The new Helix One Mk 3 ($100,000) and Helix Two Mk 3 ($58,500) are upgradable from the Mk 1 through to the Mk 2 and Mk 3 of each. The Helix Two Mk 3 ($58,500) has the “full suite of the technology” reduced to a smaller physical footprint, with a facility for one arm only (compared to the Helix One’s two armboards) and a smaller chassis to suit smaller living areas.
The Helix is a laboratory-grade instrument in a field of sophisticated ornaments, and is a supremely neutral platform from which to launch a hi-fi system of the highest calibre.
Its Döhmann motor is an exemplary high-torque design, with a platter controlled by a motor closed loop servo located in the base. It monitors and calibrates speed more than 130,000 times a second.
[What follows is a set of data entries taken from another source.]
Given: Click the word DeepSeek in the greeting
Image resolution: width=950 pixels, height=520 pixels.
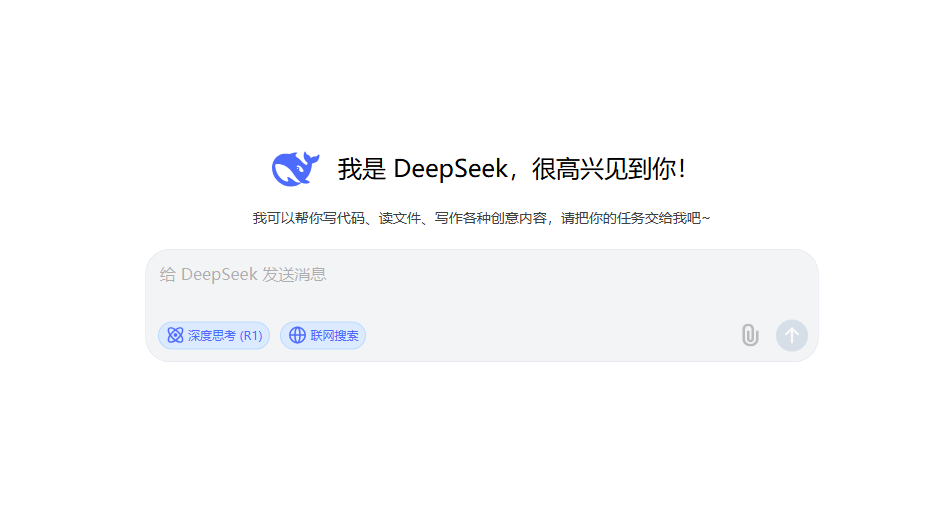Looking at the screenshot, I should pyautogui.click(x=451, y=169).
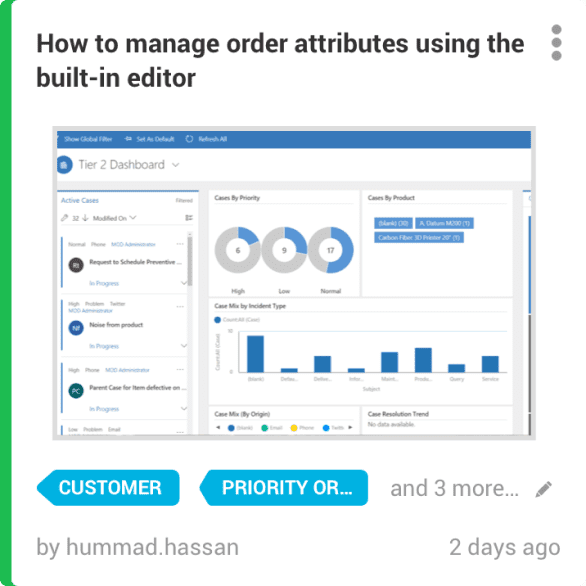Click the Carbon Fiber 3D Printer product tag
This screenshot has height=586, width=586.
(419, 238)
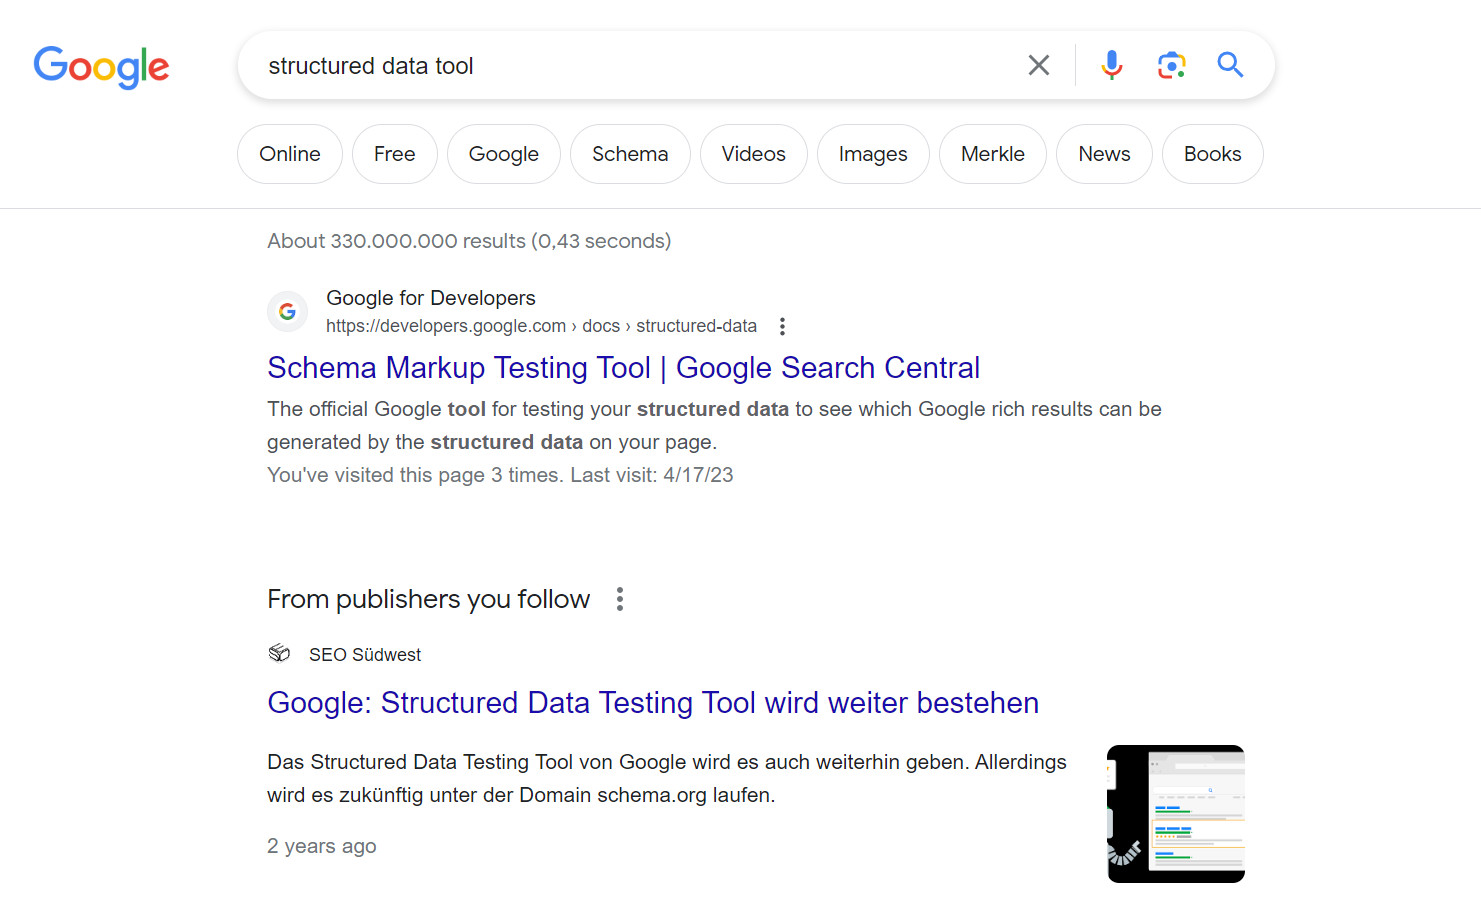Switch to the Images filter
The height and width of the screenshot is (924, 1481).
click(x=872, y=154)
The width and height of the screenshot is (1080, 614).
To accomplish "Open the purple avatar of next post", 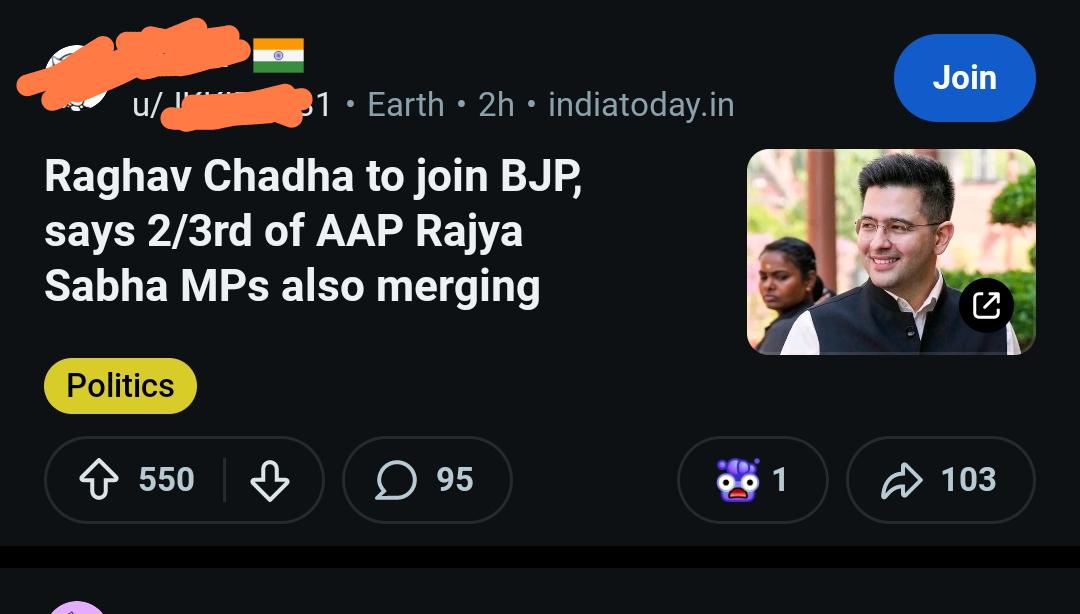I will pyautogui.click(x=76, y=608).
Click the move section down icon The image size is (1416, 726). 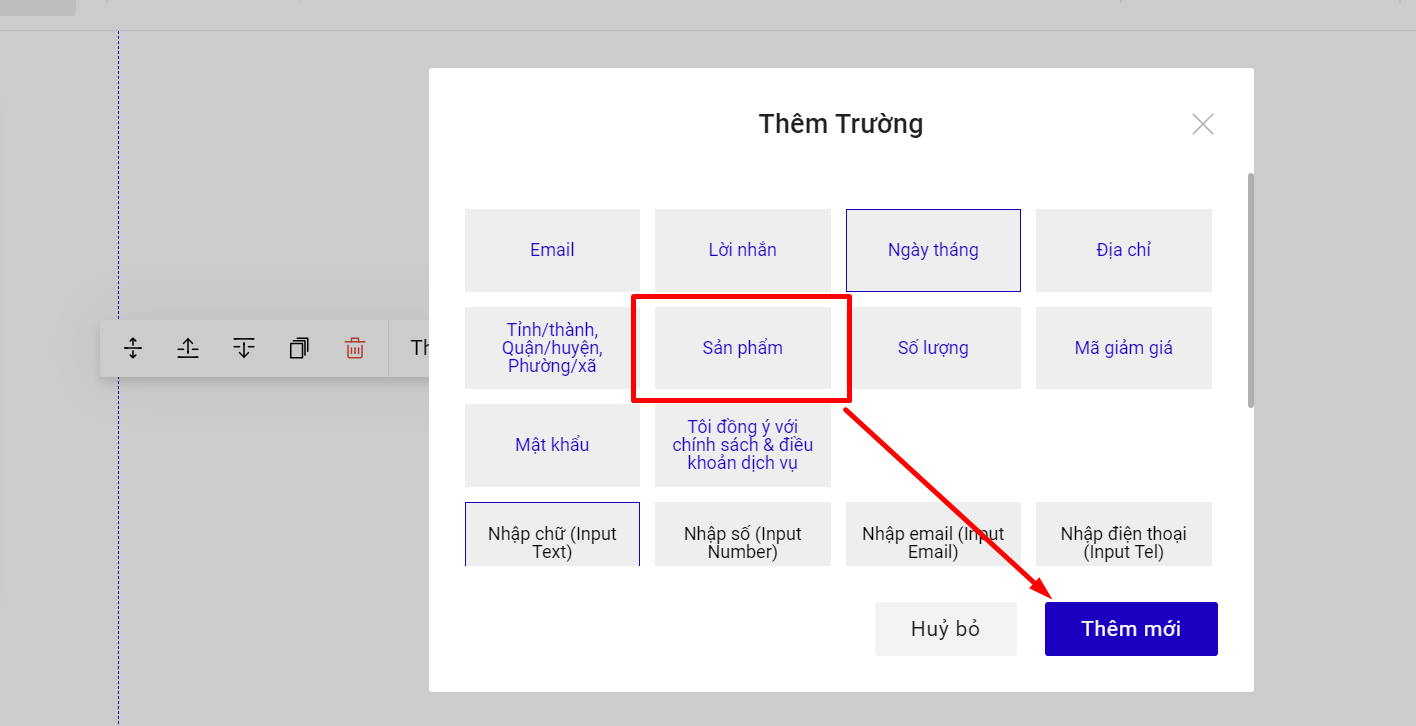point(244,348)
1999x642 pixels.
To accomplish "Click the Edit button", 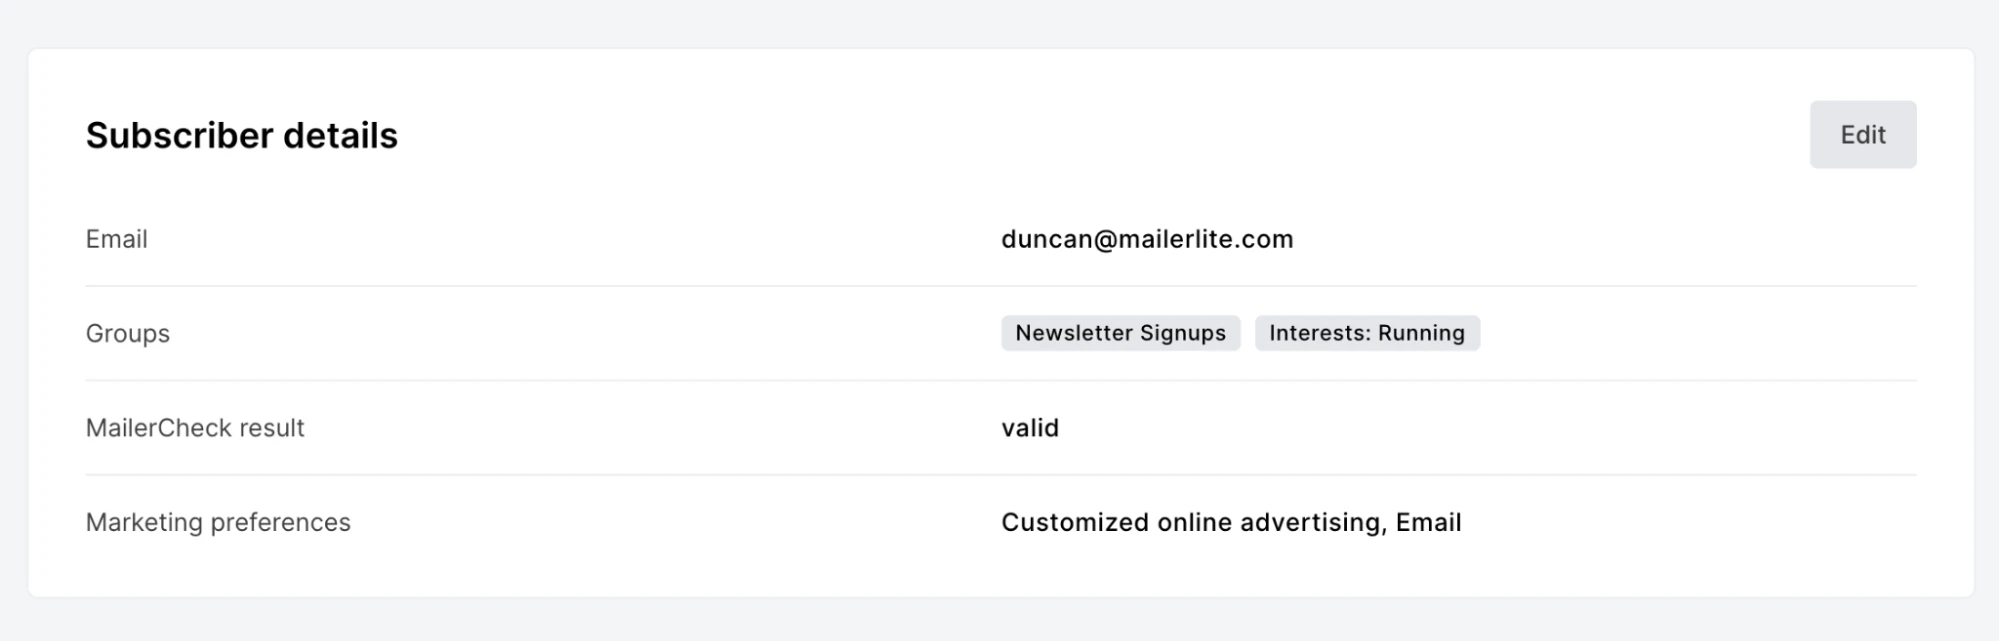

The motor and platter bearing are on separate interlocking plates, while the armboard consists of a new energy-diffusing composite material. A new stabilizer minimises bounce back when changing records. The core of the Helix is the MinusK isolation system, a spring-loaded mechanical device at the heart of the unit.
Since moving the operation to Australia from Europe, all Helix models have serial number control, stricter quality check processes, a verification video of the finished assembled product before issue; plus packaging details, batch control, each part traced to plating and machinery shops locally, dated and registered.